Antimüllerian hormone levels and cardiometabolic risk in young women with polycystic ovary syndrome
In young women with polycystic ovary syndrome, low antim€ullerian hormone levels, independently from age and race, predict a higher risk of metabolic syndrome.
Volume 107, Issue 1, Pages 276-281
Rebecca A. Feldman, M.D., Kathleen O'Neill, M.D., Samantha F. Butts, M.D., M.S.C.E., Anuja Dokras, M.D., Ph.D.
To determine the association between antimüllerian hormone (AMH) levels and metabolic syndrome (MetSyn) in young women with polycystic ovary syndrome (PCOS).
Academic PCOS center.
A total of 252 women aged 18–46 years with PCOS.
Main Outcome Measure(s)
Association of AMH with markers of cardiometabolic risk and MetSyn.

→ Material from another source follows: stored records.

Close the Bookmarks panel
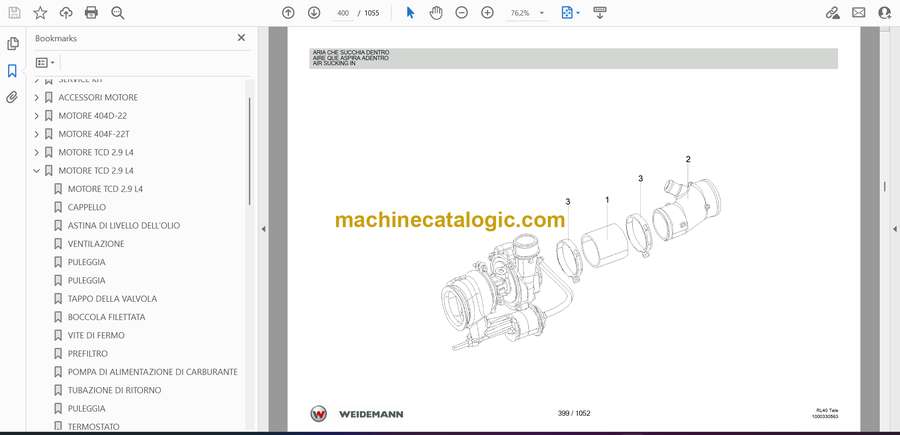 coord(241,38)
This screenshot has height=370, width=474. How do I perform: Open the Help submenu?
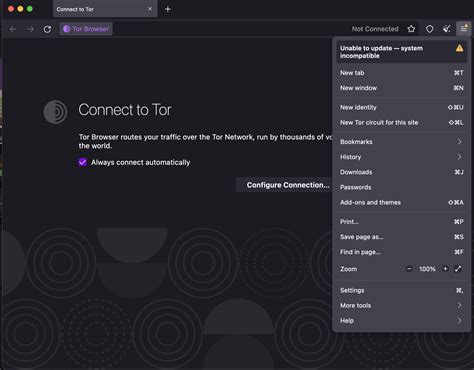(x=401, y=321)
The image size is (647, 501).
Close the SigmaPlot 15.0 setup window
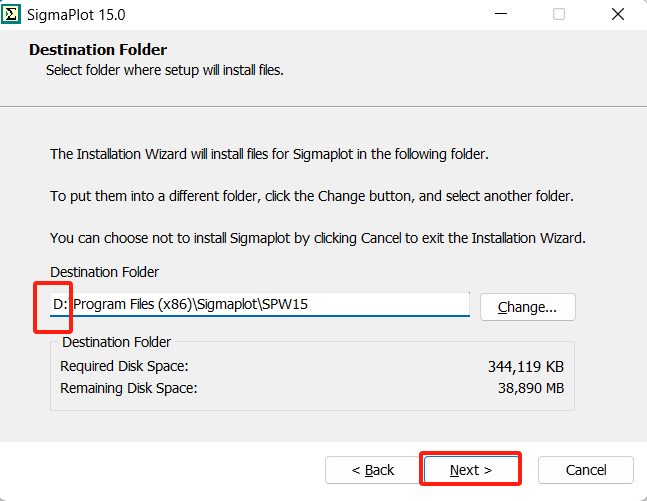[x=618, y=15]
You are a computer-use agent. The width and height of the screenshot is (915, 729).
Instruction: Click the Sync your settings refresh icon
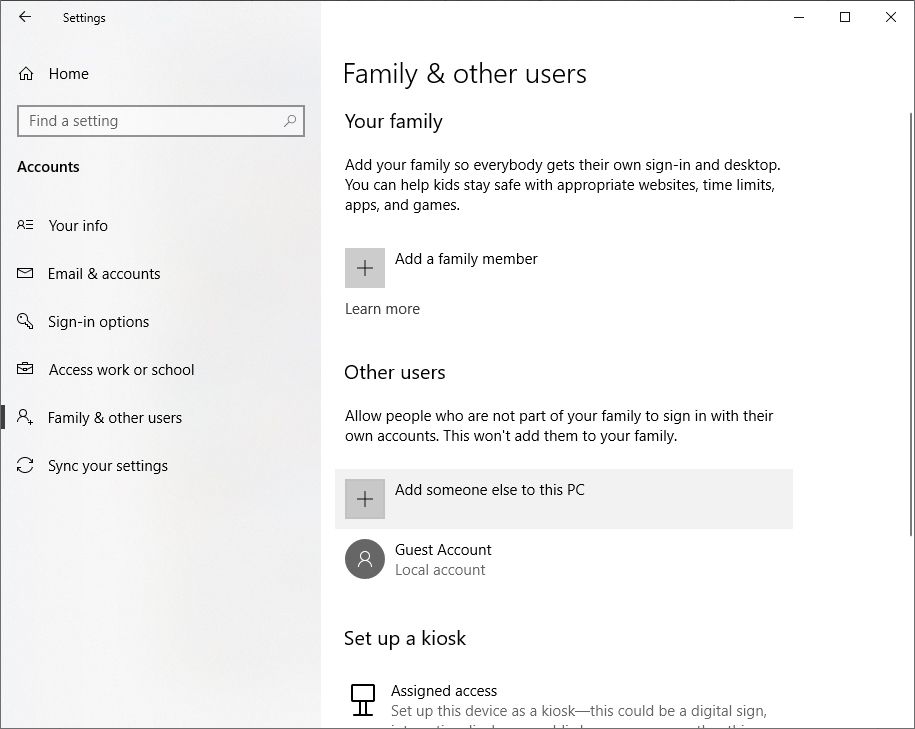(25, 465)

The median AMH level was 5.1 ng/mL (interquartile range [IQR] 3.0–8.1), and prevalence of MetSyn was 23.8%. AMH levels positively correlated with total T, high-density lipoprotein (HDL) cholesterol, and SHBG and negatively correlated with fasting glucose, homeostasis-model assessment of insulin resistance, body mass index (BMI), and systolic and diastolic blood pressure. A single-unit decrease in AMH was associated with an 11% increase in odds of MetSyn (odds ratio [OR] 1.11, 95% confidence interval [CI] 1.03–1.20); the strength of this association was maintained in the multivariate model (OR 1.09, 95% CI 1.01–1.18) adjusting for age and race. Subjects with AMH values in the lowest tertile were twice as likely as those in the highest tertile to have MetSyn (adjusted OR 2.1, 95% CI 1.01–4.3). Total T was not associated with MetSyn or its individual components.
Our findings indicate that in young women with PCOS, low AMH levels predict a greater risk of MetSyn. The role of AMH, an established biomarker of ovarian reserve, in risk stratification of cardiometabolic risk in obese women with PCOS needs to be clarified in longitudinal studies and in the perimenopausal population.